**THE DATA:**
──────────────────────────────

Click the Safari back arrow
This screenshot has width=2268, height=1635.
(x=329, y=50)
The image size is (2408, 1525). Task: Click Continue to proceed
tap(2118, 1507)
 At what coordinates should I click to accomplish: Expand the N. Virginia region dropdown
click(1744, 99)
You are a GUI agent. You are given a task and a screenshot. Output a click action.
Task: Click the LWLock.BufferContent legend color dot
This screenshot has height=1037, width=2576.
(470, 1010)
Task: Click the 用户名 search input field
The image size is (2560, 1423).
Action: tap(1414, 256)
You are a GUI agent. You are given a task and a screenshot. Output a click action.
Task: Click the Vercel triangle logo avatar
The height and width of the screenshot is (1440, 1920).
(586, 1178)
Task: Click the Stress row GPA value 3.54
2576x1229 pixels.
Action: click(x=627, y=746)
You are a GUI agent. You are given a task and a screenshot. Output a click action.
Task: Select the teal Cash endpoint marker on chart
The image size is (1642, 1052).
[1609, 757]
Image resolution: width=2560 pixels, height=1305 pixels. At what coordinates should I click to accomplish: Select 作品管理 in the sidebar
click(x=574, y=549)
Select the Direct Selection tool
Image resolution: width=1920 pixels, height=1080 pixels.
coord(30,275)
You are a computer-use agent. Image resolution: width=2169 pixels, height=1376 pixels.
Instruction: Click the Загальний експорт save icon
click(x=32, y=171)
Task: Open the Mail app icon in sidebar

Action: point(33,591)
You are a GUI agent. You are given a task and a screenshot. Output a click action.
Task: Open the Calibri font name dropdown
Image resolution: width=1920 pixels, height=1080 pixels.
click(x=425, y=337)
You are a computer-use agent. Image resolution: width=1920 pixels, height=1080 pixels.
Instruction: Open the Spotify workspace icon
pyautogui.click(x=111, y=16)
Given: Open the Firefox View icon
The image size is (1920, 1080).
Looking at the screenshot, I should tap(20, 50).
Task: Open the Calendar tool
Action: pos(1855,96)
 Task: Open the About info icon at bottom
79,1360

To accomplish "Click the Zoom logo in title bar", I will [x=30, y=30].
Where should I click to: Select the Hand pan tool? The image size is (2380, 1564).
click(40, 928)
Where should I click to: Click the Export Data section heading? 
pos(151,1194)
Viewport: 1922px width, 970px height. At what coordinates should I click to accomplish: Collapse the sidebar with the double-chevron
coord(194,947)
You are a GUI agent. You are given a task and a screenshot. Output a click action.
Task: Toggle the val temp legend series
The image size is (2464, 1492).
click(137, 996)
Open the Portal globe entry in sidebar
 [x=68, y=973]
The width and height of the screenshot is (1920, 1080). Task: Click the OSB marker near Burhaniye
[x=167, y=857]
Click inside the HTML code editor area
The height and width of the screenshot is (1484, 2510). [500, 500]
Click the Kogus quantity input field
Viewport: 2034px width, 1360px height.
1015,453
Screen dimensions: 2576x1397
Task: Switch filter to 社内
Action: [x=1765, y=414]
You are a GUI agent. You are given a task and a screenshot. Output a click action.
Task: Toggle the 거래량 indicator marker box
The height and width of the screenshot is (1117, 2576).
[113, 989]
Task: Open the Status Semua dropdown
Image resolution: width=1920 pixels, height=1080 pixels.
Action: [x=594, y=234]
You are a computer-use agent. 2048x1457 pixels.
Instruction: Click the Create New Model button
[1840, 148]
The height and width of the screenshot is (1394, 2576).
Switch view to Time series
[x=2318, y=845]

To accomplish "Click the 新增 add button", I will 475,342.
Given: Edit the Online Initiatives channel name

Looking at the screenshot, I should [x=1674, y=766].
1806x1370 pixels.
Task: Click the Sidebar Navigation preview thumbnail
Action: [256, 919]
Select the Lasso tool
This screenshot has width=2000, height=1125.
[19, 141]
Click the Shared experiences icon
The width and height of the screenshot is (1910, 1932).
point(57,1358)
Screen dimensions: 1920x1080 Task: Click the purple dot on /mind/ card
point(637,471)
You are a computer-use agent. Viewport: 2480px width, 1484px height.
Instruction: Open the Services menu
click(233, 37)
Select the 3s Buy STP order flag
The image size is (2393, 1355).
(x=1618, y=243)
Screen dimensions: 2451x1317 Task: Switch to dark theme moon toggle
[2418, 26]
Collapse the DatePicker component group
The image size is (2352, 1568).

──────────────────────────────

**EXERCISE GOAL:** Please give an exact copy of the lines above, beginning with the line containing "Task: Select the" and running through the line containing "You are a computer-use agent. Image resolution: width=2169", and of no other lines.

**SOLUTION:**
Task: Select the teal Cash endpoint marker on chart
The image size is (1642, 1052).
[1609, 757]
Image resolution: width=2560 pixels, height=1305 pixels. At what coordinates should I click to accomplish: Select 作品管理 in the sidebar
click(x=574, y=549)
Select the Direct Selection tool
Image resolution: width=1920 pixels, height=1080 pixels.
coord(30,275)
You are a computer-use agent. Image resolution: width=2169 pixels, height=1376 pixels.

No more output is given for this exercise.